→ **Pixel coordinate grounding data**:
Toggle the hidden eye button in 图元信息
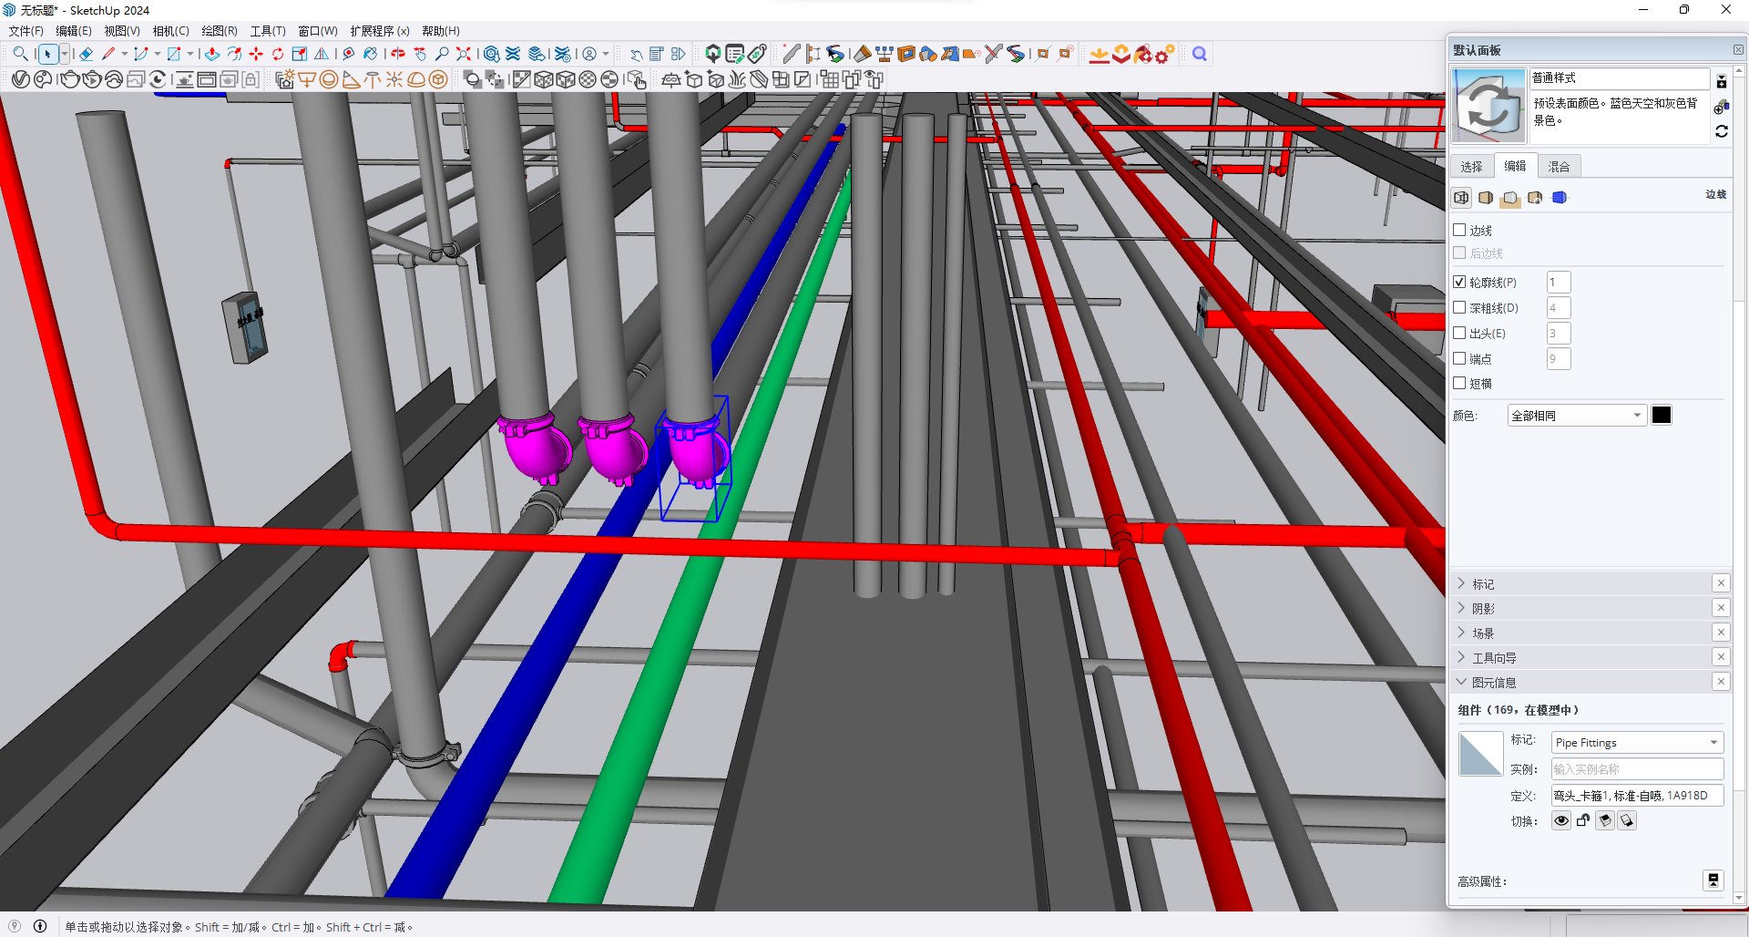The height and width of the screenshot is (937, 1749). [x=1561, y=821]
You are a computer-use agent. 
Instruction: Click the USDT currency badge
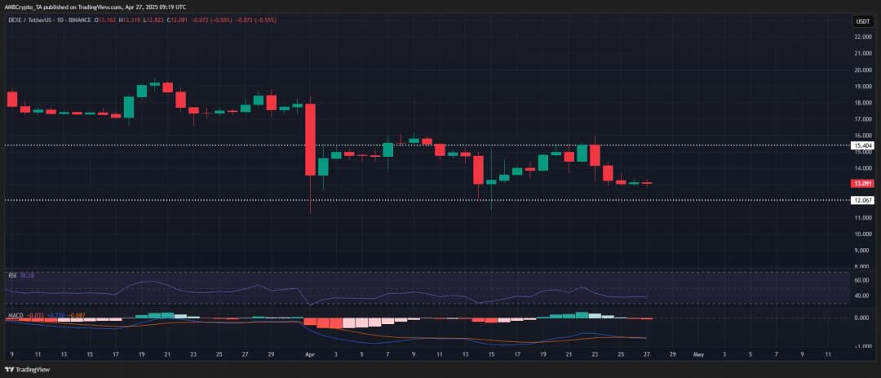[862, 21]
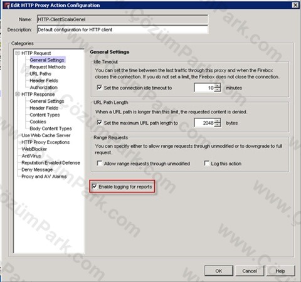
Task: Decrease the maximum URL path length value
Action: (218, 125)
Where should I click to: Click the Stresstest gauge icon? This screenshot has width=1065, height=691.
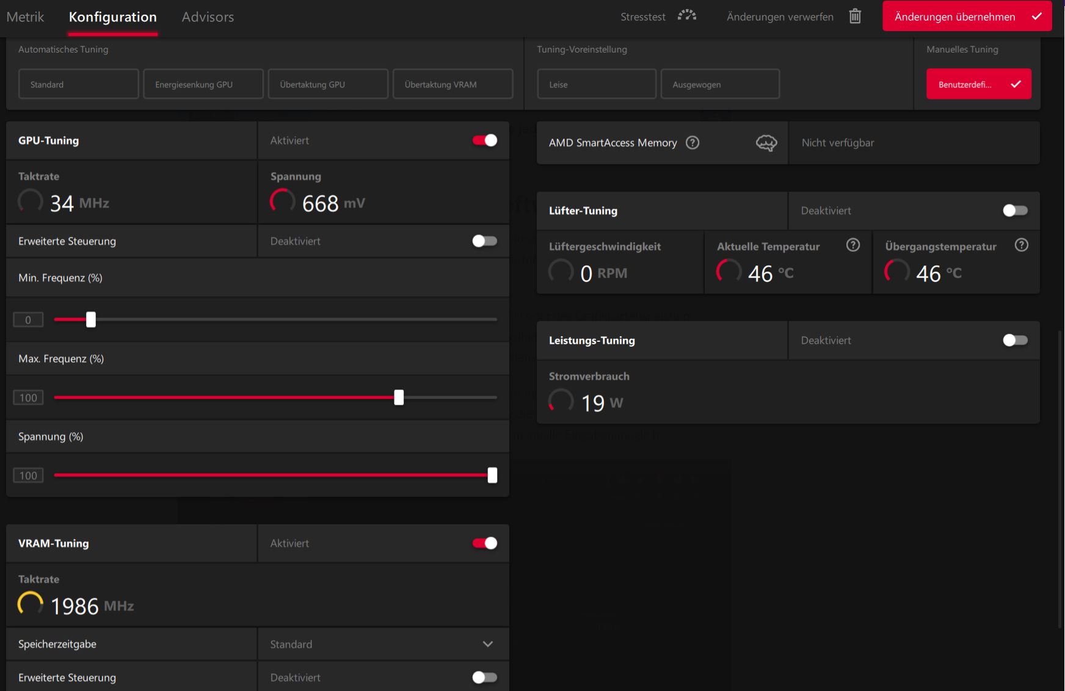(x=687, y=16)
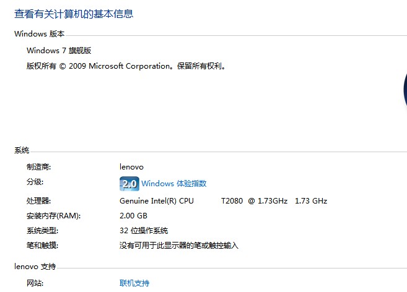Screen dimensions: 407x292
Task: Click the lenovo manufacturer value
Action: pos(131,167)
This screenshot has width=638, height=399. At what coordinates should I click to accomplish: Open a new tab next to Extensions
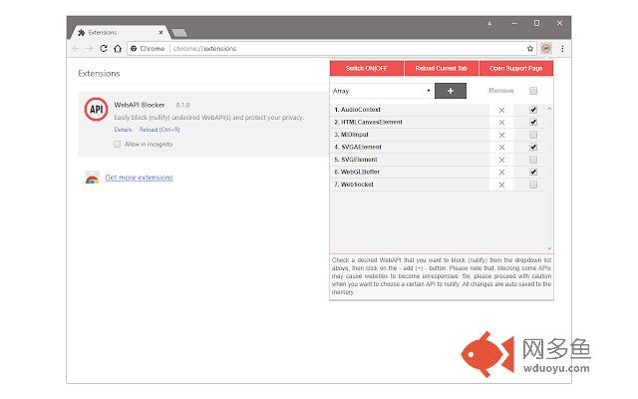pos(180,32)
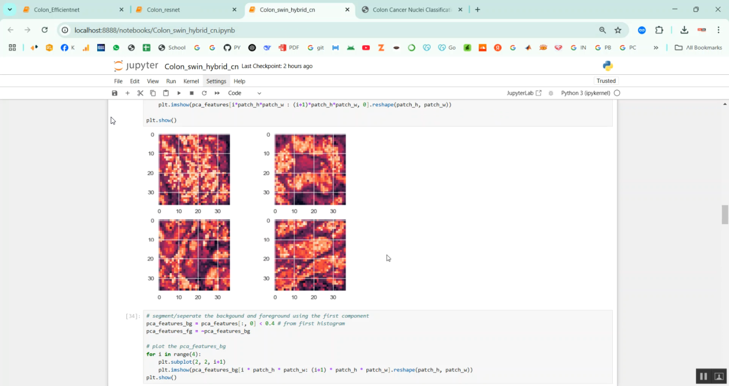The image size is (729, 386).
Task: Copy the selected cell using the copy icon
Action: click(153, 93)
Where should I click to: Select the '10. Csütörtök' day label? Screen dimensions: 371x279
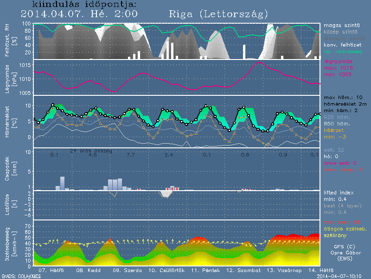tap(166, 270)
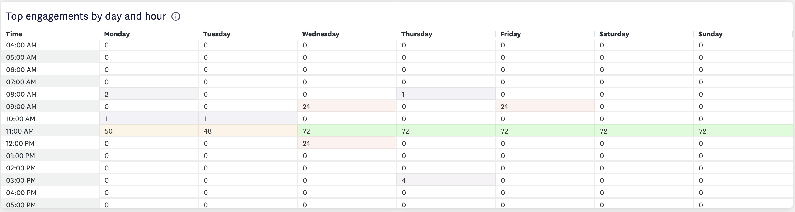Viewport: 795px width, 212px height.
Task: Click the Thursday 11:00 AM cell showing 72
Action: (446, 131)
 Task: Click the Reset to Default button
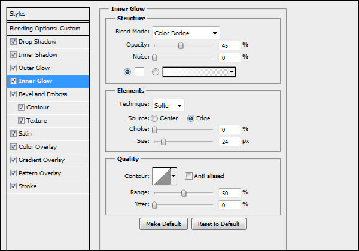click(218, 224)
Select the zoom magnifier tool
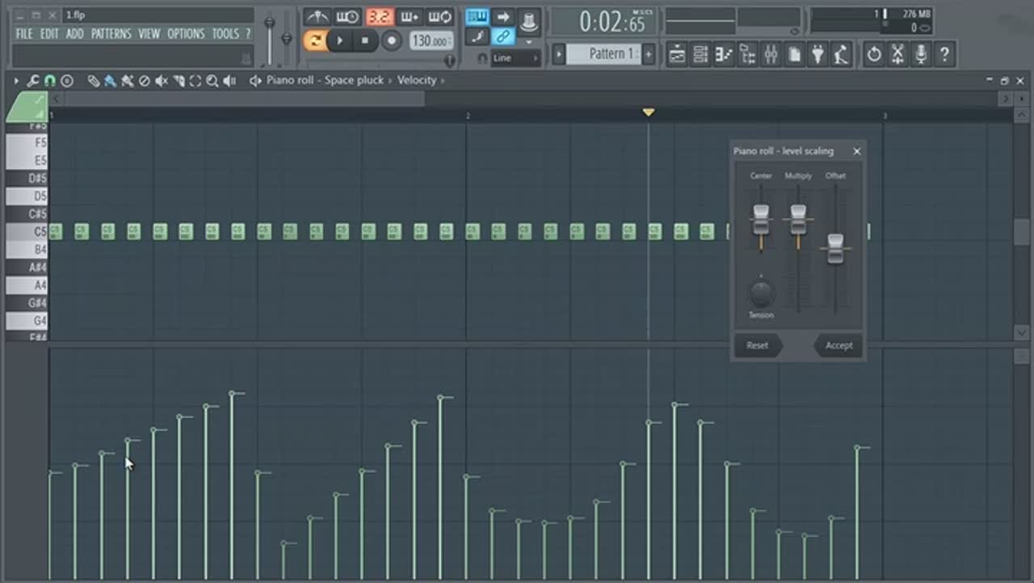 click(x=212, y=81)
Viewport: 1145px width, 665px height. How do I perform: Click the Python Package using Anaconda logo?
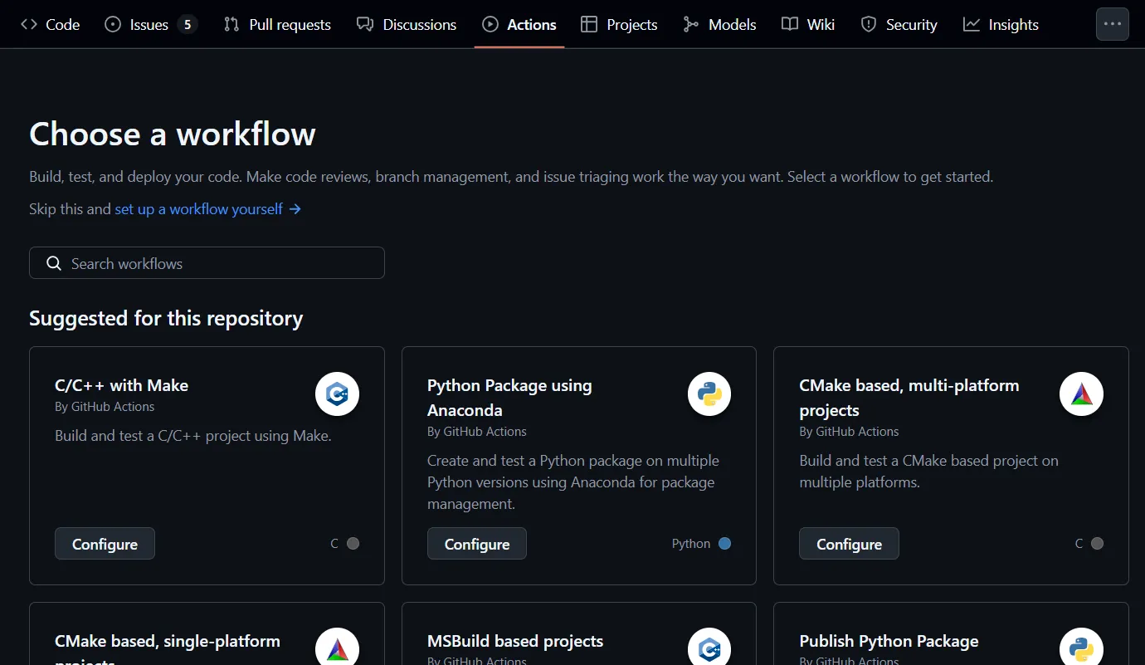709,394
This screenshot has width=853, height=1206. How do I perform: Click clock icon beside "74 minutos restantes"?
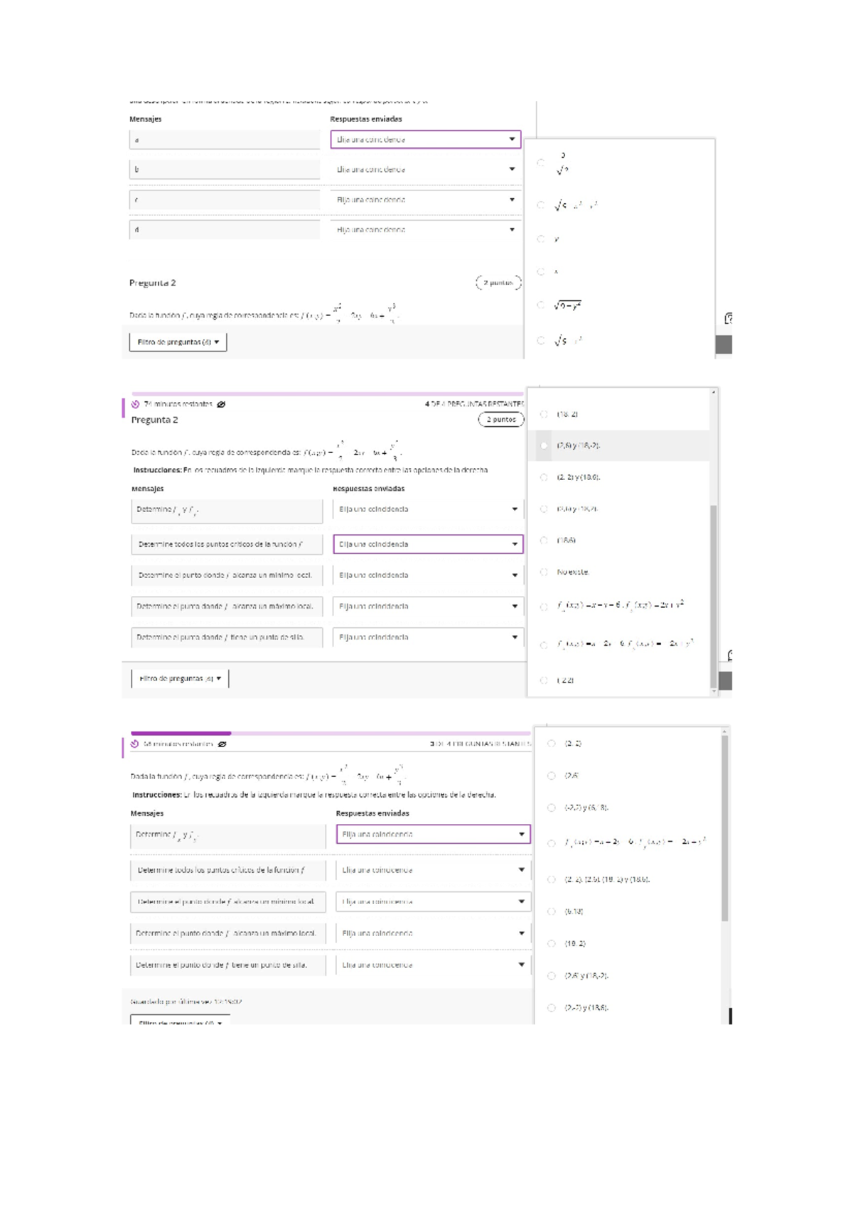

→ **YOUR ASSIGNMENT**:
Your copy should hold every entry exactly as written, but none of the pictures.

→ **RESULT BELOW**:
Toggle the hidden eye button in 图元信息
The height and width of the screenshot is (937, 1749). [x=1561, y=821]
You are a computer-use agent. 
Instruction: Click the USDT currency badge
[862, 21]
Task: Decrease the maximum URL path length value
Action: (218, 125)
Where should I click to: Click the Stresstest gauge icon? This screenshot has width=1065, height=691.
(x=687, y=16)
Screen dimensions: 407x292
Task: Click the lenovo manufacturer value
Action: pos(131,167)
This screenshot has width=638, height=399. At what coordinates should I click to accomplish: Open a new tab next to Extensions
pos(180,32)
The image size is (729, 386).
Task: Copy the selected cell using the copy icon
Action: click(153, 93)
Where should I click to: Select the '10. Csütörtök' day label? Screen dimensions: 371x279
tap(166, 270)
Viewport: 795px width, 212px height.
Task: Click the Thursday 11:00 AM cell showing 72
Action: (446, 131)
 Task: Click the Reset to Default button
click(218, 224)
Select the zoom magnifier tool
 click(x=212, y=81)
Viewport: 1145px width, 665px height. How do I perform: Click the Python Package using Anaconda logo?
709,394
This screenshot has width=853, height=1206. How do I perform: Click clock icon beside "74 minutos restantes"?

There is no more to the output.